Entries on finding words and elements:
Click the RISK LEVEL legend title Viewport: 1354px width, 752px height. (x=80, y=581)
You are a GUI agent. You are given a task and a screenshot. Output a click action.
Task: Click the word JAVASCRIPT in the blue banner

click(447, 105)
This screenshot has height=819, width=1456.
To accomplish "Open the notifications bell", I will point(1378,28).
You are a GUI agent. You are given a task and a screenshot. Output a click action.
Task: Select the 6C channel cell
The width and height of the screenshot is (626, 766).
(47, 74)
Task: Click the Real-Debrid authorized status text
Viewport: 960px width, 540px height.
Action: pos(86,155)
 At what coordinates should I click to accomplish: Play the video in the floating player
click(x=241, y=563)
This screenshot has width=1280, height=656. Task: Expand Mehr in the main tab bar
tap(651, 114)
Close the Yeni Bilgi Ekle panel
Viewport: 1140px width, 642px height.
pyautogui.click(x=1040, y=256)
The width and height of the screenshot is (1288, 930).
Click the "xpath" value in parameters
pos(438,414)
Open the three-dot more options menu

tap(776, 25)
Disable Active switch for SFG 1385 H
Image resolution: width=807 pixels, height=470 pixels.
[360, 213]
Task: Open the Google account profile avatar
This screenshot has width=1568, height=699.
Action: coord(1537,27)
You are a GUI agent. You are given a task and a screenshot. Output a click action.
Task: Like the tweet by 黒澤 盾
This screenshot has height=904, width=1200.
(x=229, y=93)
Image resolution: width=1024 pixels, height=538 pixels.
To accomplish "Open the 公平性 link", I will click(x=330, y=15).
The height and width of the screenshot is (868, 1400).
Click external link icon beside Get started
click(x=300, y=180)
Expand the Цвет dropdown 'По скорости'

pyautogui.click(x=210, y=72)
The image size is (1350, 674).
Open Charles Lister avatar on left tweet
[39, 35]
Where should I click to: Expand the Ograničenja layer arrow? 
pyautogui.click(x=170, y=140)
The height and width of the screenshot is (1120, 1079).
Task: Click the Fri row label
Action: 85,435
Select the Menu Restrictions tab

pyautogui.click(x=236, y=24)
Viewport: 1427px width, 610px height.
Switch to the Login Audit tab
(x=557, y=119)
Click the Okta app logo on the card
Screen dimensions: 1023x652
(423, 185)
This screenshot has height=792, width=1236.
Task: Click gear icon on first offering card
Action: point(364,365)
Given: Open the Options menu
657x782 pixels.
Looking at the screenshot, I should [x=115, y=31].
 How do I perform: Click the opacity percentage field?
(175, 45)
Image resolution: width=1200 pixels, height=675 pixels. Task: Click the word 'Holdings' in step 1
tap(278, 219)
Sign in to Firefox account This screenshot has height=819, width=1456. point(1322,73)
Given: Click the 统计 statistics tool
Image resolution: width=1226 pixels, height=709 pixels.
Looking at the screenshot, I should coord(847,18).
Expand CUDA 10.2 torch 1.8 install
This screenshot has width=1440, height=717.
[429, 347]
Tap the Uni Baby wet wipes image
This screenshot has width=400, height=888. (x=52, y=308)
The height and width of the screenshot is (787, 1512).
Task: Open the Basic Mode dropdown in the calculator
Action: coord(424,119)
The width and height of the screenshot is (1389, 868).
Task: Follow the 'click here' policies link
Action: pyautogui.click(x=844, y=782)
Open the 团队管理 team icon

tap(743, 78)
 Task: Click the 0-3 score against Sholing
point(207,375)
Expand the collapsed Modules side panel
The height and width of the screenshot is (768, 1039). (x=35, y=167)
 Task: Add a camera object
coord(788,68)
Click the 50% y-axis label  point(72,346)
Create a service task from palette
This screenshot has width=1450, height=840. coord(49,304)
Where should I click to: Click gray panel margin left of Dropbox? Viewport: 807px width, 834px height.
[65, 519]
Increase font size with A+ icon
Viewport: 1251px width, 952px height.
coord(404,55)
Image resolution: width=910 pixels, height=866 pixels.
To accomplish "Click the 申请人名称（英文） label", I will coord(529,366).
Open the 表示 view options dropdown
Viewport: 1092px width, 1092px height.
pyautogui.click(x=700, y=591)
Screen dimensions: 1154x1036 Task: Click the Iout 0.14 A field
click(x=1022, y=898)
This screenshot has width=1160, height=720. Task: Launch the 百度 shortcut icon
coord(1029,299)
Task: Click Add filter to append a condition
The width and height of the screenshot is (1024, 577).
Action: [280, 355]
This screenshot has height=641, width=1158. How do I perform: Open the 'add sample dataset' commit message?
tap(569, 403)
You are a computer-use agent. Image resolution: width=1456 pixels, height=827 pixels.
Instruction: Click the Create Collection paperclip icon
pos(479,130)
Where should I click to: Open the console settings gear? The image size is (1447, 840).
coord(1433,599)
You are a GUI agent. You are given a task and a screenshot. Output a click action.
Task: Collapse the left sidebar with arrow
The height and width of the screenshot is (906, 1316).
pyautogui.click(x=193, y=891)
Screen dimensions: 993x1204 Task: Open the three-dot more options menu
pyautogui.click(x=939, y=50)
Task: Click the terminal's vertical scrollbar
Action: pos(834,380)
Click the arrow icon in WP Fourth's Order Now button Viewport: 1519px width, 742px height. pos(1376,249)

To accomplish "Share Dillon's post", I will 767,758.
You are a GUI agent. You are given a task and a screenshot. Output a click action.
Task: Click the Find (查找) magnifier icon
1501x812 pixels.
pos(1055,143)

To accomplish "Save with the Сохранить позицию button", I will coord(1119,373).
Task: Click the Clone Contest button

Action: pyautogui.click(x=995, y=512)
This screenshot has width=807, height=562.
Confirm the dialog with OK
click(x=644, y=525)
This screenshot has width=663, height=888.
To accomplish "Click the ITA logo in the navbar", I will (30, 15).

● **WRITTEN PROBLEM**: Copy the records from the start through the line containing "click(447, 105)", both ends included. Keep the requests and add 13 to every number in the answer coordinates.

● **CORRECT RESULT**:
Click the RISK LEVEL legend title Viewport: 1354px width, 752px height. (x=93, y=594)
You are a GUI agent. You are given a task and a screenshot. Output a click action.
Task: Click the word JAVASCRIPT in the blue banner

click(460, 118)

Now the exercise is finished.